You do you, I’ll do me: a rant

Soooo….

You can’t eat X, but then WHY can you have Z?

I thought you said (insert random food here) makes you sick?

Isn’t (insert other random food here) the same?

How come you can have that?

Are you just following a trend?

Can’t you eat anything?

You seem to be making this up as you go along.

No.

No, I’m not.

I have IBS.

It is complicated.

Depressing.

Stressful.

At times, confidence-destroying.

It is managed through diet.

A diet tailored to each single person who is on it.

It has called me to spend many months testing and learning.

It has seen me consult with doctors and dieticians.

It has driven me to lean on support groups.

It has led me to pour over documentation from research teams.

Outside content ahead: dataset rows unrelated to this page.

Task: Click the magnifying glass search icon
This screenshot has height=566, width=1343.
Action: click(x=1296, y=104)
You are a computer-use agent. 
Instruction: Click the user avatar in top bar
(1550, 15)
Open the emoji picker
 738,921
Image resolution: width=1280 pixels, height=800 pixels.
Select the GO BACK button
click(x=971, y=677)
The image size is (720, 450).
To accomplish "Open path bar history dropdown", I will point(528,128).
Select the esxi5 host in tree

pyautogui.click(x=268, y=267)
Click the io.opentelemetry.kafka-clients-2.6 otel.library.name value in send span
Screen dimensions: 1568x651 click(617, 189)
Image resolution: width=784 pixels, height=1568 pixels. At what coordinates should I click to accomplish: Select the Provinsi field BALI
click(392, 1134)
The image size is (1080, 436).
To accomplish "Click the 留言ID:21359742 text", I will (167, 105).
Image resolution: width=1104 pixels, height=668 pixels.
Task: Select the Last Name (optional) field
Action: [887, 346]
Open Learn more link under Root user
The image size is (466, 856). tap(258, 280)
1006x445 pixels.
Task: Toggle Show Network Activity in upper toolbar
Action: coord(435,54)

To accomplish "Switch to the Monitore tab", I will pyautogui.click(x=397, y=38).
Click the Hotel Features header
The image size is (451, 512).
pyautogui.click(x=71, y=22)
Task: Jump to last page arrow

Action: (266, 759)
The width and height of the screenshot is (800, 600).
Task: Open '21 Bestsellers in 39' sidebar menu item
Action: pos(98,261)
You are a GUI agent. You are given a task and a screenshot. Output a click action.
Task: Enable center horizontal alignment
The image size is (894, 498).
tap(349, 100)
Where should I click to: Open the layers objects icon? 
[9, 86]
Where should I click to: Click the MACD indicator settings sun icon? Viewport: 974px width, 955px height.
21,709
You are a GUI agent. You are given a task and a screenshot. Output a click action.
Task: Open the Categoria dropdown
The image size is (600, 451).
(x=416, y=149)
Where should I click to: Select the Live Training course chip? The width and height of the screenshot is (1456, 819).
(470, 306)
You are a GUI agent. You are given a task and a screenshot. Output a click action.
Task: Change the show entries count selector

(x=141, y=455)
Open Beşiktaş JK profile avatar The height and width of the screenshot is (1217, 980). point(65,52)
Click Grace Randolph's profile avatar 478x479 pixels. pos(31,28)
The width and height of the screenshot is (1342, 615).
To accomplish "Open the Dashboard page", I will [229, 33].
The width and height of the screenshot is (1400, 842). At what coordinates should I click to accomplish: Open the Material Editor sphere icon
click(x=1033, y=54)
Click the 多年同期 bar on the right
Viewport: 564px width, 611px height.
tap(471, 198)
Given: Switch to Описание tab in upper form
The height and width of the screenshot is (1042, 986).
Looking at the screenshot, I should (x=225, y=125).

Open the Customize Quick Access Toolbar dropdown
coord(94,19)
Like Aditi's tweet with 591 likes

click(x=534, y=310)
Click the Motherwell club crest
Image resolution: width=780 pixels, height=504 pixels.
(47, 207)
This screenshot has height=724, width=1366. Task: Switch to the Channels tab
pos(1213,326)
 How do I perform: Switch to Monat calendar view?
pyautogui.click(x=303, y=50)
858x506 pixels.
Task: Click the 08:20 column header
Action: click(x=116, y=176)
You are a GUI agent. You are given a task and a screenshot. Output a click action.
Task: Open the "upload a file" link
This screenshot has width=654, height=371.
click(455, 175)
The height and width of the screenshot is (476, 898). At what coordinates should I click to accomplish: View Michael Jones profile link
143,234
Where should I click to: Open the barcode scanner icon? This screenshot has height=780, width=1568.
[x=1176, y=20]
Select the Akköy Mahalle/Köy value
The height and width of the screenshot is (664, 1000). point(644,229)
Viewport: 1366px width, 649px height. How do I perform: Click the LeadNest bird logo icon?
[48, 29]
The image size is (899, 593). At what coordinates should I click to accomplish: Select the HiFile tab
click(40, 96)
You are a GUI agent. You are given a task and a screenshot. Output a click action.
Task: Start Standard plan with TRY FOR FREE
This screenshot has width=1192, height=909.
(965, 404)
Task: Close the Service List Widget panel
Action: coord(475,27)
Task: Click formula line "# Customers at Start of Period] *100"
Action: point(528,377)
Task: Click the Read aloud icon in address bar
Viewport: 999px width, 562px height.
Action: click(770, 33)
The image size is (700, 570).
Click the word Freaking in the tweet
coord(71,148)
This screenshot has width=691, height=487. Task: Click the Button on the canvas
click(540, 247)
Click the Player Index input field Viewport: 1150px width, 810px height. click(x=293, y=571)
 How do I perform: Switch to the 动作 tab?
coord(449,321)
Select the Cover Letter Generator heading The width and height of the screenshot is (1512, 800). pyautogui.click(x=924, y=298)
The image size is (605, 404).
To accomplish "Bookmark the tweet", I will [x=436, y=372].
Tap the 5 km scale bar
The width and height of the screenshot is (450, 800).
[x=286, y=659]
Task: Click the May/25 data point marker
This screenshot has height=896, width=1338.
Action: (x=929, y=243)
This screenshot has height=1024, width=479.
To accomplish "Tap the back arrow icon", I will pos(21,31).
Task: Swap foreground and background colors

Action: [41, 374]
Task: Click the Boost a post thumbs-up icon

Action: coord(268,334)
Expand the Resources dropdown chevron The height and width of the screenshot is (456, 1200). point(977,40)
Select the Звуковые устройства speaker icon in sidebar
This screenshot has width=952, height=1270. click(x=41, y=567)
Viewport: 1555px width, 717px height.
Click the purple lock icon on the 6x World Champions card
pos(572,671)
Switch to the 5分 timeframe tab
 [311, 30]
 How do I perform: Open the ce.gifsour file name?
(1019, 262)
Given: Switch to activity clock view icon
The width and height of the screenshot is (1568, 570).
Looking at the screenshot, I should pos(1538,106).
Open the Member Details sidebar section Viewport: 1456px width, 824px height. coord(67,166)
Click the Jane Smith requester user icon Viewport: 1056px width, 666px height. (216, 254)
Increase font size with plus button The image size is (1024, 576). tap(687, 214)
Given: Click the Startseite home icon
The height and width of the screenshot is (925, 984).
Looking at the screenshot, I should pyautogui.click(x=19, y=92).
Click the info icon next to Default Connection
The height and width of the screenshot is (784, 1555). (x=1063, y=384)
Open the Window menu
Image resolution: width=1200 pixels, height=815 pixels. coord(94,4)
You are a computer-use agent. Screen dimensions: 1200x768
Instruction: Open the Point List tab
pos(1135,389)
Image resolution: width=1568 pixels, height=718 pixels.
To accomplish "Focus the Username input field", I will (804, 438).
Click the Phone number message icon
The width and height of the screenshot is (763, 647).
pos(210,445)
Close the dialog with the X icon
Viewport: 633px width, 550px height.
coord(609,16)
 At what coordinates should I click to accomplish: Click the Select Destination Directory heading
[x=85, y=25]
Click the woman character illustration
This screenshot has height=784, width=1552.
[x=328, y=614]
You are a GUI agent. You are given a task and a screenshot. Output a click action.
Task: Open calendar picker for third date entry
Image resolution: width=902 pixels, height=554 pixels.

It has resulted in me sitting on my kitchen floor, balling my eyes out in frustration.

It has caused my stomach to tighten at eye rolls and exasperated sighs.

It has embarrassed me, in public and in private.

I am still learning, still refining.

I face new challenges most days.

But, I understand what I can and cannot put in my own body.

Just because you do not, does not invalidate my journey.

I seem unable to explain it?

Why, forgive me.

For not wanting to spend hours explaining my personal choices.

To someone who doesn’t want to understand.

Who wants to argue, to poke holes.

Who wants to ‘win’.

Yes sometimes I stuff up.

I eat the wrong thing.

Sometimes by choice. Sometimes by accident.

But that doesn’t mean I don’t take it seriously.

It doesn’t mean I am faking.

Or just being dramatic.

It just means I am human.

Sometimes I make bad choices.

Sometimes I make honest mistakes.

But believe me…

When I say that will make me sick. It will.

Some days I can eat something, and other days I can’t.

This is a complicated day-by-day management process.

Fine-tuned by how I am feeling, what I have eaten the past few days, what I have coming up, my hormones, my stress levels, and so much more – even the bloody heat.

You will not make me feel bad for managing my health how I (and my doctor) see fit.

If you feel the need to judge, I ask you – when was the last time what I put in my mouth affected you?

I do all I can not to inconvenience the people I love.

I apologise over and over, often unnecessarily.

To be honest, the people that I love and who love me, can’t be inconvenienced.

In this regard, I am blessed.

I know this is not true for all.

This is truly unfortunate.

For those judging people they don’t even know, why?

Does it impact you AT ALL?

I think not.

For those who overwhelm me with questions…

Maybe you are just curious.

Maybe you just want to learn more.

Maybe your intention is to be supportive.

If so, that’s great.

But how about some tact?

Some compassion?

Some empathy?

Or even just silence.

Didn’t you ever hear – if you can’t say anything nice, say nothing at all?

Yes I agree, it does seem more and more people are intolerant these days.

I hear you when you say, either to me or behind my back, that years ago we didn’t even know what gluten was.

Bingo. We didn’t know.

We know so much more now.

Why not use that knowledge to strive for better health?

If you don’t agree with it, don’t believe in it, don’t think it should be done… that’s your choice, and that’s fine.

Do you know why?

Because really, who gives a flying fuck what I think or what you think or what any of us think of anyone else’s personal choices.

If it isn’t hurting you or someone you love, then just let it go.

You do you. I’ll do me. Let’s just get on with it.